Bangladesh’s election commission has invited international and local organizations to observe nationwide polls scheduled for Dec. 30 and the U.S. Embassy has confirmed that American teams would be sent to monitor the balloting, officials said Wednesday.

Prime Minister Sheikh Hasina is seeking a third straight term through the general election, but opposition groups have expressed concerns of possible vote rigging while their main leader, Khaleda Zia, remains in jail after being twice convicted this year on graft charges.

Foreign organizations such as the Organization of Islamic Cooperation (OIC) and the Forum of Election Management Bodies of South Asia (FEMBoSA) were invited to observe the polls, said S.M. Asaduzzaman, the Election Commission’s media relations director.

“In line with the decision of the Election Commission, we have invited the European Union (EU), the United States, the Commonwealth, the OIC, the FEMBoSA and other organizations to observe the polls,” he told BenarNews,

The Commonwealth is an organization of 53 nations that are mostly former territories of the British Empire.

“But we have yet to get the desired response from them. The Commonwealth, the FEMBoSA and other bodies have yet to write to us. Hopefully, they will respond,” Asaduzzaman said.

The U.S. Embassy in Dhaka and the Washington-based National Democratic Institute (NDI) had shown interest in observing the polls, he said.

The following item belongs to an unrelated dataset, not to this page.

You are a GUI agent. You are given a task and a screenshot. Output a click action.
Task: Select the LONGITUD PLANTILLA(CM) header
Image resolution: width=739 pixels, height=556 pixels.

“The US embassy in Dhaka has sent us a list of 65 people,” he said. “The list includes poll observers, translators, security team members and others.”

Asaduzzaman said the embassies of Japan, Germany and Spain had written to the commission expressing their interest in sending representatives.

William Moeller, political officer at the American embassy, told Reuters last week that Washington would send a dozen teams, each consisting of two observers who will fan out to most parts of the country.

“The Bangladesh government has emphasized that it plans to hold a free and fair election,” Moeller said. “We welcome that and are providing funding for election observers who hope to see such an outcome.”

Most of the observers would be local employees of the embassies, but they will be backed by almost 35,000 people belonging to 118 local NGOs, Asaduzzaman said.

Observers must be ‘like statues,’ election official says

Last month, local newspapers quoted the Election Commission’s secretary, Helaluddin Ahmed, as instructing election observers to avoid speaking to the media or issuing statements while performing their duties during the polls.

“The election observers must stay at polling stations like statues, even if there’re irregularities,” Ahmed said.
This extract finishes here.